LASKIN, JURIANSZ and LANG JJ.A.

BETWEEN:

BARBARA ADAMS

Plaintiff (Respondent)

and

PINELAND AMUSEMENTS LTD. and ROLAND POTVIN

Defendants (Respondents)

and

KINGSWAY GENERAL INSURANCE COMPANY

Third Party (Appellant)

Patricia Lawson for the appellant

Frank McNally for the respondent Roland Potvin

HEARD: October 31, 2007

On appeal from the judgment of Justice Roydon J. Kealey of the Superior Court of Justice, dated December 22, 2006, with reasons reported at (2006), 85 O.R. (3d) 147.

JURIANSZ J.A.:

[1]               This appeal decides that a go-kart operated on a private track is not an “automobile” within the meaning of the standard Ontario automobile insurance contract.

[2]               Denis Potvin was injured while driving a go-kart on a track owned and operated by Pineland Amusements Ltd. (“Pineland”).  He lost control of his go-kart, he alleges, after colliding with a go-kart driven by his father, Roland Potvin.  Denis Potvin’s mother and Litigation Guardian, Barbara Adams, commenced this action against Pineland and her husband for damages related to the injuries suffered by Denis.  Pineland filed a cross-claim also alleging that Roland caused or contributed to the injuries of his son.

[3]               Roland Potvin had an automobile insurance policy with Kingsway General Insurance Company (“Kingsway”).  Roland issued a third party claim against Kingsway stating that Kingsway had the duty to defend and indemnify him in the main action and in the cross-claim by Pineland.  Kingsway issued a statement of defence to the third party claim alleging that Roland’s automobile insurance policy did not cover the go-kart. 

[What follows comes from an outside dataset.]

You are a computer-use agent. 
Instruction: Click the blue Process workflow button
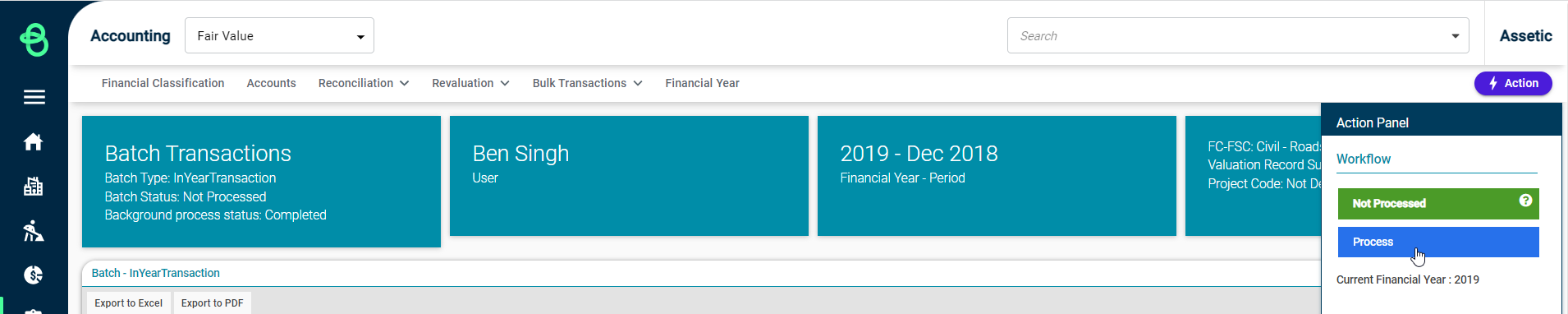coord(1438,242)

[4]               Kingsway brought a motion seeking determination, prior to trial, whether the automobile insurance issued to Roland covered damages for injuries from the go-kart accident, and whether it had the duty to defend Roland in the main action or in the cross-claim by Pineland.  The determination of both questions turns on whether a go-kart is an “automobile”.

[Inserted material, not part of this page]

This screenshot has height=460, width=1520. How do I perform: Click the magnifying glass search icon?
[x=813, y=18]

[5]               The motion judge answered both questions in the affirmative.  For the reasons that follow, I would set aside his decision, answer both questions in the negative, and dismiss Roland’s third-party claim against Pineland.

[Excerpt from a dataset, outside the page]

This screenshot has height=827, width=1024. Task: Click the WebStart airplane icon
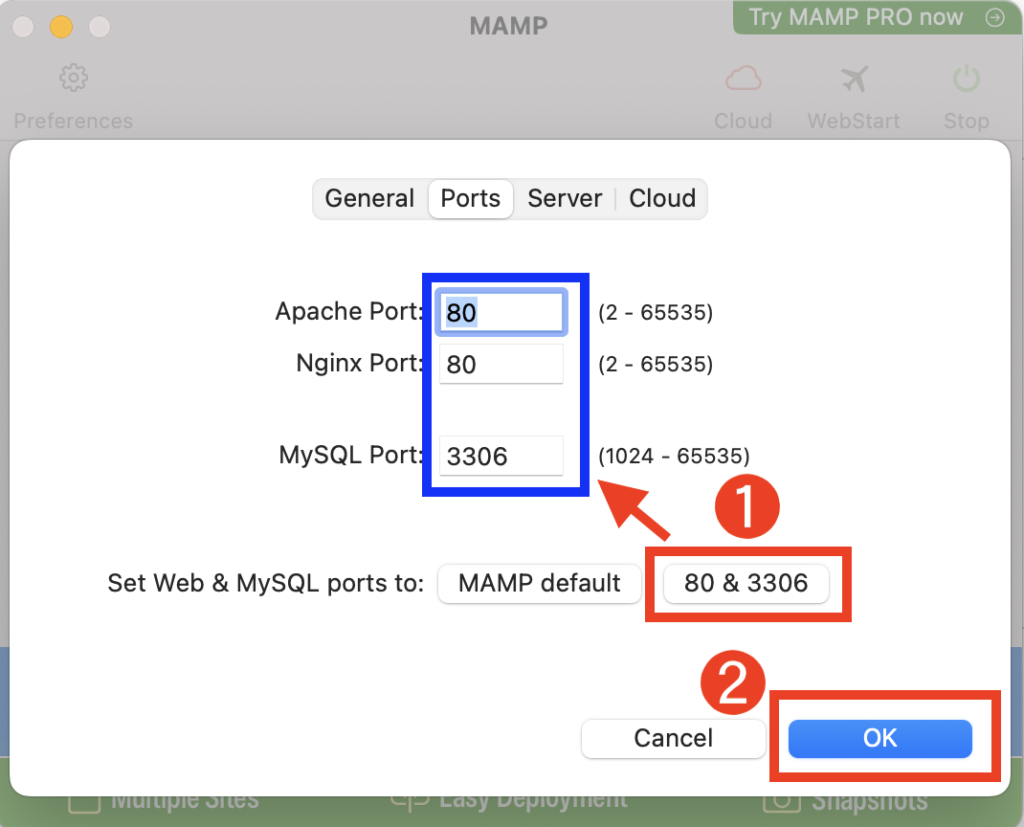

[6]               No issue is taken with this court’s jurisdiction.  The parties agree that the motion judge’s order was final because it deprived Kingsway of a substantive right (i.e. to deny coverage under its insurance policy).  Nor is there any dispute that the motion judge decided questions of law, which are subject to review on the correctness standard.

[7]               The parties are also agreed that the question whether the go-kart is an automobile must be decided by the three-part test set out in Grummet v. Federation Insurance Co. of Canada (1999), 46 O.R. (3d) 340 (Sup. Ct.), at para. 14:

(i) Is the vehicle an “automobile” in ordinary parlance? 

If not, then,

(ii) Is the vehicle defined as an “automobile” in the wording of the insurance policy? 

If not, then,

(iii) Does the vehicle falls within any enlarged definition of “automobile” in any relevant statute?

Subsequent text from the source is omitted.